It's just that Li Yizhou has long been picked up and is not an expert in AI, and the content of his courses is basically the most basic common sense, more about "emphasizing the power and importance of AI" and "using SORA keywords to attract traffic and monetize, sell accounts, sell generates**, sell tutorials" and other old-fashioned monetization operations of Internet lecturers. is the same as the previous "teach you how to use chatgpt", it belongs to eating openai's secondary traffic cutting leeks.
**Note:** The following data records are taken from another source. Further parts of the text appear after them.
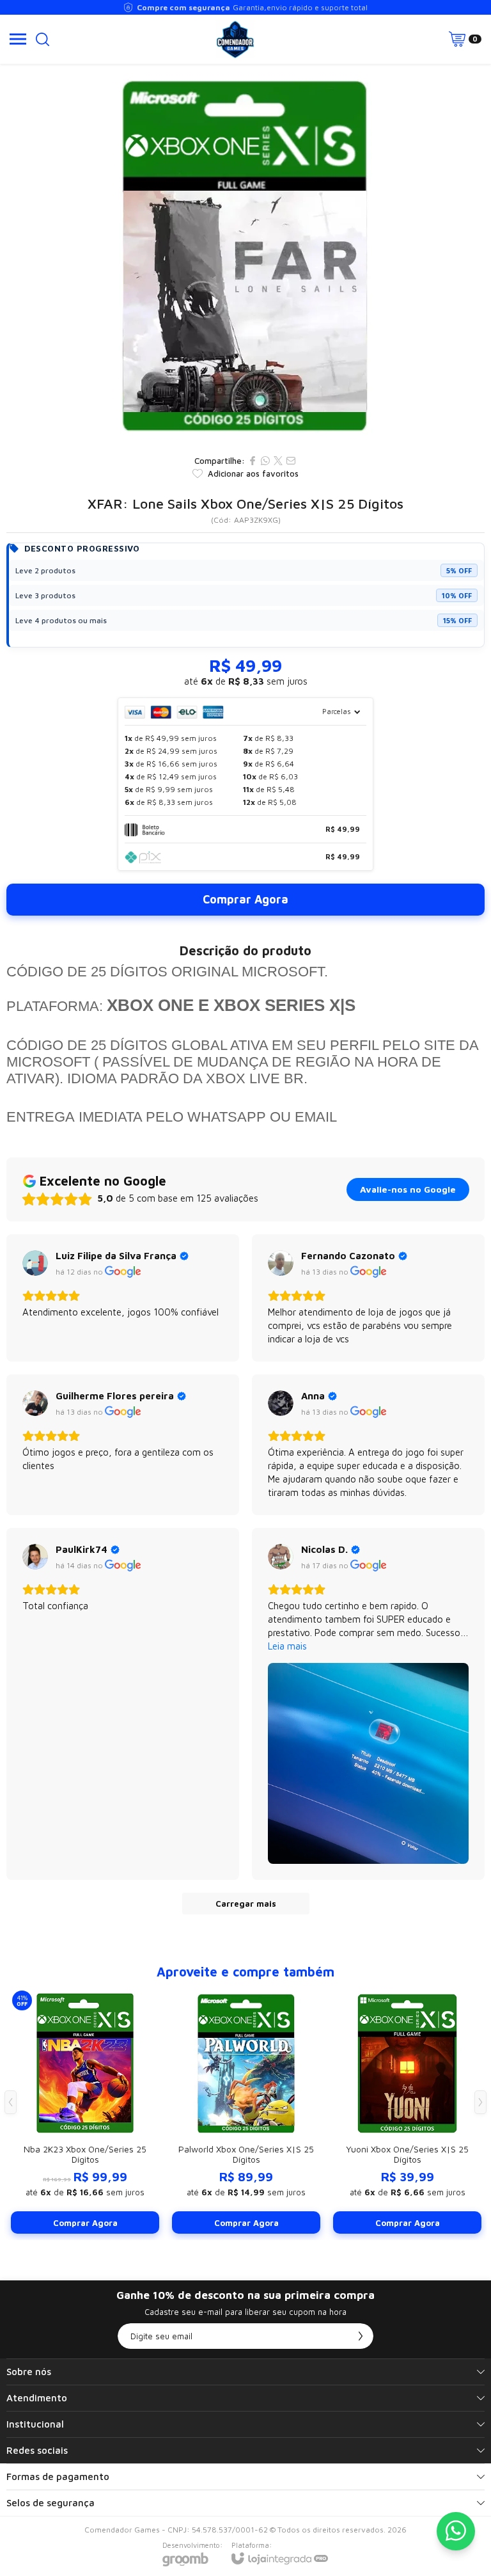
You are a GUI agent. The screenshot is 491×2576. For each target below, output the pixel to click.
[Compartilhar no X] (278, 460)
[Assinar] (360, 2336)
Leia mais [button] (287, 1646)
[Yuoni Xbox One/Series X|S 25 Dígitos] (407, 2111)
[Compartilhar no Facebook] (252, 460)
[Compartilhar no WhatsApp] (265, 460)
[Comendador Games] (235, 39)
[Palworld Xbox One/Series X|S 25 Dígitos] (246, 2111)
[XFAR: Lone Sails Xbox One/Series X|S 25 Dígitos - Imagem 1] (245, 256)
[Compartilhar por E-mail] (290, 460)
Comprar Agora (245, 899)
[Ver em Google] (35, 1263)
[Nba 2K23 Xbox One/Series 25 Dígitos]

Rather than focusing on how to catch up with the latest AI technology, it is better to pay more attention to the emergence of AI to change the production model, after all, AI will move towards fool-like ease of use in the future, and exploring how AI can better value-add content production in what field is what future workers should be more concerned about.

AI "one-click generation of advertising images" tool Amazon AD (source: Amazon).

This is another reason why SORA is a hot topic, with the help of this text generation technology, people are seeing examples of AGI changing the content creation process.

Prior to this, AIGC has broken through the level of text generation and image generation, and now, the last hurdle of recognized creative media - one-click generation of * has also been opened, with the success story of ChatGPT in the past, the market generally believes that SORA can also become the next AI model to change the workflow, not just stay in theory.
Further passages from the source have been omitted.